The dam won Spain an international reputation as a builder of very large dams. The dam's eye-catching, "ski jump" style spillways are its most noted feature, and have been called "outstanding" by leading dam engineers.
The canyon through which the Douro River flows is exceptionally deep and narrow, leaving behind a reservoir that has a relatively small surface area for its immense size. In some ways, this limits use of the reservoir for recreational activities. However, the Aldeadávila Dam reservoir is a popular one for boating.Power plant
The Aldeadávila Dam has a 422 MW pumped-storage capability. The dam's power plant contains 2 x 211 MW pumped-storage generators than can generate power in the normal way by allowing water to flow through its turbines. However, during periods when the demand for electricity is low (such as evenings, weekends, or during seasonal fluctuations), the dam can use its excess power generating capacity to pump water back into the reservoir—enhancing reservoir capacity and storing water for periods when the demand for electricity is high. At the time it was constructed, the Aldeadávila Dam had the largest pumping station in Europe.

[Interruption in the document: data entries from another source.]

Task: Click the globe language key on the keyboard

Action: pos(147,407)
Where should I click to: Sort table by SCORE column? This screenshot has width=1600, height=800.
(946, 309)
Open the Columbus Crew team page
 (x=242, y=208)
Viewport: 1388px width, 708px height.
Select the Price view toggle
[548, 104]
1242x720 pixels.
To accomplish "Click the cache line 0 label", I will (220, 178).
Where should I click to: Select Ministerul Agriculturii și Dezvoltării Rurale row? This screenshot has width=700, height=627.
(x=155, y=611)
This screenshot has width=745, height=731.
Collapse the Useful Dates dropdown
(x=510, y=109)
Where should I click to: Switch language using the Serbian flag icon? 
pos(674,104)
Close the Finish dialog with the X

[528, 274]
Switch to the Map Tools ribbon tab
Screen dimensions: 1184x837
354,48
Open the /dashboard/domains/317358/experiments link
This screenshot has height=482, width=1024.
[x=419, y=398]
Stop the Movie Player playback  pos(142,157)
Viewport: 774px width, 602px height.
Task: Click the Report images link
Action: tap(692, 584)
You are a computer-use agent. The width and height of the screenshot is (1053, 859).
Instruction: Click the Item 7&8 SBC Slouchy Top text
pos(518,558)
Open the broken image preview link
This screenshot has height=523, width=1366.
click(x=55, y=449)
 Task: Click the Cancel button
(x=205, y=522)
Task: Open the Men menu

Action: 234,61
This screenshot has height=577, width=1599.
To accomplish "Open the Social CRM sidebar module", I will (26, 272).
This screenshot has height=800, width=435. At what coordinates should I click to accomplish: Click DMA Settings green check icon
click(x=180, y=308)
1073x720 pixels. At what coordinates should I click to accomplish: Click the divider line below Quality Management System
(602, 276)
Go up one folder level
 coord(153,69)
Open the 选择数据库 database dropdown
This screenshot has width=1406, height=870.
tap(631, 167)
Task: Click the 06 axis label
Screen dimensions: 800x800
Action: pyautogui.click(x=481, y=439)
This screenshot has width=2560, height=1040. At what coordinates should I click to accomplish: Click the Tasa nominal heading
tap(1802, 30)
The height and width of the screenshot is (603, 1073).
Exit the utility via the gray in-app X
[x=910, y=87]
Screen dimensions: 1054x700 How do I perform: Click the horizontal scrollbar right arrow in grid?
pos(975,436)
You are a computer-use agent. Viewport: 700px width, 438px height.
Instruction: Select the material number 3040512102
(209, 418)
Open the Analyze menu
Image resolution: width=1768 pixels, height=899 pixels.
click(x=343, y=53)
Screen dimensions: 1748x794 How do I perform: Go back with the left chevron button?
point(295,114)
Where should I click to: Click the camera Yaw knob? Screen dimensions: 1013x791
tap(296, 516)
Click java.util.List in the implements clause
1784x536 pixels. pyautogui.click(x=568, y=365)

The Aldeadávila Dam has two diversion tunnels, each 1,400 metres (4,600 ft) in length. Each tunnel has a 53-metre (174 ft) high surge tank. The dam also contains more than 12 kilometres (7.5 mi) of tunnels which divert water to the electrical generation turbines. There are six penstock tunnels, each about 5 metres (16 ft) in diameter. The design of the penstocks and auxiliary spillways using these tunnels has proved to be an issue, however. Cavitation problems have damaged these tunnels in the past. Until the Alcantara Dam was built in 1969, the Aldeadávila Dam was the largest hydroelectric power plant in Europe. As of 2010, it remains the largest in Spain. The dam's hydroelectric power station originally housed six 170,000 horsepower Francis turbines which generated 718 MW, about half that of Hoover Dam. In 1987, the Aldeadávila II power station extension was completed, boosting generating capacity by 400 MW.In popular culture
A 30-minute documentary about the dam, La presa de Aldeadávila, was produced by Iberduero (the power company that built the dam) in 1963. Several scenes in the 1965 David Lean film Doctor Zhivago were filmed at the Aldeadávila Dam. The dam's famous spillways were opened for the filming, and are shown in the motion picture open at full force. Another scene depicts workers walking into one of the dam's enormous tunnels. The final scenes of Antonio Mercero's 1972 film, La cabina (The Telephone Box) were also filmed inside the dam.